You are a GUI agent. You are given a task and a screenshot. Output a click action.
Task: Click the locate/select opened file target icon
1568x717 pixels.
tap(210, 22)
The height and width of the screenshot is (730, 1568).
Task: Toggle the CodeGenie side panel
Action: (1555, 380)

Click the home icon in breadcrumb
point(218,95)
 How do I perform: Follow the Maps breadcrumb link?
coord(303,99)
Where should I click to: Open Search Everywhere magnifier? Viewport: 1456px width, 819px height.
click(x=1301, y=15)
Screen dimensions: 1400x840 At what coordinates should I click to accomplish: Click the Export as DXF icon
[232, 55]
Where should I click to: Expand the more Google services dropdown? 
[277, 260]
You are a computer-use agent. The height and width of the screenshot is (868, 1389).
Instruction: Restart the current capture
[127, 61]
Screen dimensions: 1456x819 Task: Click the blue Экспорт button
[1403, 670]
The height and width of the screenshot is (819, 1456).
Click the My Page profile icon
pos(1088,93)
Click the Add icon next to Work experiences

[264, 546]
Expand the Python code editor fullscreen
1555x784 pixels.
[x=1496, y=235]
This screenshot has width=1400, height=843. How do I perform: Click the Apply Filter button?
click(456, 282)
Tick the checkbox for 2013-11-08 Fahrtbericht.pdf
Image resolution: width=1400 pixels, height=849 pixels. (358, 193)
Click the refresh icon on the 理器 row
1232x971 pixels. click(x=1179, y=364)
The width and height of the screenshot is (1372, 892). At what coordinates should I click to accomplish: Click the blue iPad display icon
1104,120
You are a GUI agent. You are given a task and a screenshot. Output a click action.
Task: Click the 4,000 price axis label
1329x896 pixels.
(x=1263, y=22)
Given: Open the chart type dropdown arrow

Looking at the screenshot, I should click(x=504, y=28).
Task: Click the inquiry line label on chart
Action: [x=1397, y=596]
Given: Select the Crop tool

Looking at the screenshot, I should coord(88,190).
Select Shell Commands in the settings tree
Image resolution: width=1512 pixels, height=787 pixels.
○ ○ ○
Write the material out again in its entirety, exactly as shown.

Task output:
You are a GUI agent. You are given a task and a screenshot. Output a click action.
Task: Click the locate/select opened file target icon
1568x717 pixels.
tap(210, 22)
The height and width of the screenshot is (730, 1568).
Task: Toggle the CodeGenie side panel
Action: (1555, 380)

Click the home icon in breadcrumb
point(218,95)
 How do I perform: Follow the Maps breadcrumb link?
coord(303,99)
Where should I click to: Open Search Everywhere magnifier? Viewport: 1456px width, 819px height.
click(x=1301, y=15)
Screen dimensions: 1400x840 At what coordinates should I click to accomplish: Click the Export as DXF icon
[232, 55]
Where should I click to: Expand the more Google services dropdown? 
[277, 260]
You are a computer-use agent. The height and width of the screenshot is (868, 1389).
Instruction: Restart the current capture
[127, 61]
Screen dimensions: 1456x819 Task: Click the blue Экспорт button
[1403, 670]
The height and width of the screenshot is (819, 1456).
Click the My Page profile icon
pos(1088,93)
Click the Add icon next to Work experiences

[264, 546]
Expand the Python code editor fullscreen
1555x784 pixels.
[x=1496, y=235]
This screenshot has width=1400, height=843. How do I perform: Click the Apply Filter button?
click(456, 282)
Tick the checkbox for 2013-11-08 Fahrtbericht.pdf
Image resolution: width=1400 pixels, height=849 pixels. (358, 193)
Click the refresh icon on the 理器 row
1232x971 pixels. click(x=1179, y=364)
The width and height of the screenshot is (1372, 892). At what coordinates should I click to accomplish: Click the blue iPad display icon
1104,120
You are a GUI agent. You are given a task and a screenshot. Output a click action.
Task: Click the 4,000 price axis label
1329x896 pixels.
(x=1263, y=22)
Given: Open the chart type dropdown arrow

Looking at the screenshot, I should click(x=504, y=28).
Task: Click the inquiry line label on chart
Action: [x=1397, y=596]
Given: Select the Crop tool

Looking at the screenshot, I should coord(88,190).
Select Shell Commands in the settings tree
Image resolution: width=1512 pixels, height=787 pixels.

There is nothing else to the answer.